ES6 introduced Map and Set as dedicated collection types, plus WeakMap and WeakSet for memory-sensitive use cases.

Set

A Set stores unique values of any type:

  let tags = new Set(['js', 'web', 'js']);
console.log(tags.size); // 2 (duplicates removed)

tags.add('node');
tags.has('web');  // true
tags.delete('web');
tags.clear();     // remove all

// Iterate
for (let tag of tags) {
    console.log(tag);
}
  

Convert array ↔ Set:

  let unique = [...new Set([1, 2, 2, 3])]; // [1, 2, 3]
  

Map

A Map stores key-value pairs where keys can be any type (objects, functions, primitives):

  let userRoles = new Map();
userRoles.set('alice', 'admin');
userRoles.set('bob', 'user');

console.log(userRoles.get('alice')); // 'admin'
console.log(userRoles.size);         // 2

// Object as key
let objKey = { id: 1 };
userRoles.set(objKey, 'special');

for (let [key, value] of userRoles) {
    console.log(key, value);
}
  

Map vs Object

Feature Map Object
Key types Any String or Symbol
Size .size Manual count
Iteration order Insertion order Not guaranteed (except integer keys)
Default keys None Prototype chain

WeakMap

Keys must be objects.

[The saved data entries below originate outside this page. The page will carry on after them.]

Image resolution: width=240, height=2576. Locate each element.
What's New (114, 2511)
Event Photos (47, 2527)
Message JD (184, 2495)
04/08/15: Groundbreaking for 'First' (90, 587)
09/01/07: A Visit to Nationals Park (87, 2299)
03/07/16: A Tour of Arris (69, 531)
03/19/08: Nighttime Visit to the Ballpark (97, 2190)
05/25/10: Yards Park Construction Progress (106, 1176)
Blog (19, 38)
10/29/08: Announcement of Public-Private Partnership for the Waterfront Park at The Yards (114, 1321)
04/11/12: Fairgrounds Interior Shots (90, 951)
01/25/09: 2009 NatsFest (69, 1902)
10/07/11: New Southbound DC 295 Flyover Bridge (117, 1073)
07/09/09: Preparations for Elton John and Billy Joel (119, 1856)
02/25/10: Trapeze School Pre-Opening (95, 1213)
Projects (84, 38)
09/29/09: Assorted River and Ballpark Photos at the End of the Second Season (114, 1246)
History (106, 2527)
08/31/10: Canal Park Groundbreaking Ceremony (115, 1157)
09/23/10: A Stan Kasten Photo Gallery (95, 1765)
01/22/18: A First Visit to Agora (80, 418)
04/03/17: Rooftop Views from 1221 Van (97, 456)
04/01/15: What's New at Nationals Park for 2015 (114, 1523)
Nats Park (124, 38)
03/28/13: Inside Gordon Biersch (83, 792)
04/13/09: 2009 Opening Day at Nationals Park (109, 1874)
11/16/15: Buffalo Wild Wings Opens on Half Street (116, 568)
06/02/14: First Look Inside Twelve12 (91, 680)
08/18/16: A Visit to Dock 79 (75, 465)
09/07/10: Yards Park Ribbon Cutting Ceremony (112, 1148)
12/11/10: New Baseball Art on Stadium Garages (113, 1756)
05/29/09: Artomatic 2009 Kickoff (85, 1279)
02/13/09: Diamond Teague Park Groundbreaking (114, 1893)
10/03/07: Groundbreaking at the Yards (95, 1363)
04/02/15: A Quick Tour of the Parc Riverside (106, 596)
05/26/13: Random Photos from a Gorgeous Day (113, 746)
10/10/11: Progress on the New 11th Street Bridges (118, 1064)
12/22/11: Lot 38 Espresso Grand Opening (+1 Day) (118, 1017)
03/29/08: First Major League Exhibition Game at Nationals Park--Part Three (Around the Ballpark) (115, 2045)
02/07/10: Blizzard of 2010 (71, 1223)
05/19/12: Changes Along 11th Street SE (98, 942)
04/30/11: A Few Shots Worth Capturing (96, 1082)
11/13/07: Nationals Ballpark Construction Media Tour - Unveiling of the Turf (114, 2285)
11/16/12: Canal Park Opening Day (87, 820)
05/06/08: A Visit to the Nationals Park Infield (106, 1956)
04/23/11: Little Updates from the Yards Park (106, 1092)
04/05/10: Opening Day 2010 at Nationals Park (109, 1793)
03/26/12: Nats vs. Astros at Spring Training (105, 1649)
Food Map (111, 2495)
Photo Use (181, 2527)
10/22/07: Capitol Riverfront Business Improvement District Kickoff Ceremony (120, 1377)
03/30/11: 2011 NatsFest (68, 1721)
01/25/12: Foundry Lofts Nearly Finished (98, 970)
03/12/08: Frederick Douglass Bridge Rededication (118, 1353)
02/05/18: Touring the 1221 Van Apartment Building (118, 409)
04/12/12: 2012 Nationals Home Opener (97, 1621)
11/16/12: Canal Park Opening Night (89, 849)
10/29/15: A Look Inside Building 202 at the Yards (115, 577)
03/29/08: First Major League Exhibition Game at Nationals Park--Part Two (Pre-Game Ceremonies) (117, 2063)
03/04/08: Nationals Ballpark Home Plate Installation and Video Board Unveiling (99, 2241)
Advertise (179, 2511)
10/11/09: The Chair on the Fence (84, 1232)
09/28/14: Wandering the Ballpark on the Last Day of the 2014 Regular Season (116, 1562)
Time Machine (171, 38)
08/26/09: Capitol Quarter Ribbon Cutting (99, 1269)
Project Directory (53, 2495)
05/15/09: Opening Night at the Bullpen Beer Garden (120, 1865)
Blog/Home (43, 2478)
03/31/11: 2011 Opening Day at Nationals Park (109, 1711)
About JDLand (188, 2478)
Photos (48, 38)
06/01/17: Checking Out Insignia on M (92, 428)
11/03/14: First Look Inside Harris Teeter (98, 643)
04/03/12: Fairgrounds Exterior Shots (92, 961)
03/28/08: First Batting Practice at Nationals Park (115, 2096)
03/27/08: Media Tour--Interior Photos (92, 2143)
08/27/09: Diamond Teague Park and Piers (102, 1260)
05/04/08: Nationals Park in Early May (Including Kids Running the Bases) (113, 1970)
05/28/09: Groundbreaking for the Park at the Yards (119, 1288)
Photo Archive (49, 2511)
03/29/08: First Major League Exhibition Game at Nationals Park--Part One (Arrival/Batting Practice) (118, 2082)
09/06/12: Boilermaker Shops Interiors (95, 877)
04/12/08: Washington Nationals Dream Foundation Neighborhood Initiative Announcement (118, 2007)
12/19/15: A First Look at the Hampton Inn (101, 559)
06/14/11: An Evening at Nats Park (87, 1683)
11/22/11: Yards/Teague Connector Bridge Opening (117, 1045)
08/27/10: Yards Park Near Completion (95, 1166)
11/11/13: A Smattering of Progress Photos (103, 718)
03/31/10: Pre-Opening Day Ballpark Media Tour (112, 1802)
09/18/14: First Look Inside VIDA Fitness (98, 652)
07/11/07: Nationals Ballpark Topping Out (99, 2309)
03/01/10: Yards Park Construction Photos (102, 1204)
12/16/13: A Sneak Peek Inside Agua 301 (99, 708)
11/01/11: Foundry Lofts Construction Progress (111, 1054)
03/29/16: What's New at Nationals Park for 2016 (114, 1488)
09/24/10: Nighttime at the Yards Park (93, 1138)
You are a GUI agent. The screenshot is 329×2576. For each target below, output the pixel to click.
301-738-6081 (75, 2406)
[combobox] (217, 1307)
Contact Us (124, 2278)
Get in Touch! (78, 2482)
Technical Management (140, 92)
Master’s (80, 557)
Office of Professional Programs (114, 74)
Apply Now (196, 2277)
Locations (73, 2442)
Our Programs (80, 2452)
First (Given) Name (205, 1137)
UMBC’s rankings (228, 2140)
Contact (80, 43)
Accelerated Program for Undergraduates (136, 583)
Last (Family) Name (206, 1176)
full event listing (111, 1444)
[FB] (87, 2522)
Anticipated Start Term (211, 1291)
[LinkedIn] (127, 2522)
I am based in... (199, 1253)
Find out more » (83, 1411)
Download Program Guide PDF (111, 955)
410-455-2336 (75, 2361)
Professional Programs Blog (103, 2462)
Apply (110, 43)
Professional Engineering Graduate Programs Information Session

Entries are garbage-collected when the key object is no longer referenced elsewhere:

  let cache = new WeakMap();

function process(obj) {
    if (cache.has(obj)) return cache.get(obj);
    let result = expensiveCompute(obj);
    cache.set(obj, result);
    return result;
}
  

No iteration, no .size — designed for private metadata attached to objects.

WeakSet

Stores objects only; weak references allow garbage collection:

  let visited = new WeakSet();

function visit(node) {
    if (visited.has(node)) return;
    visited.add(node);
    // process node...
}
  

Practical Examples

Count occurrences with Map

  function countWords(text) {
    let counts = new Map();
    for (let word of text.toLowerCase().split(/\s+/)) {
        counts.set(word, (counts.get(word) || 0) + 1);
    }
    return counts;
}
  

Remove duplicates with Set

  function uniqueUsers(users) {
    return [...new Set(users.map(u => u.id))];
}
  

Use Set when you need unique values; use Map when you need keyed lookups with non-string keys or guaranteed iteration order.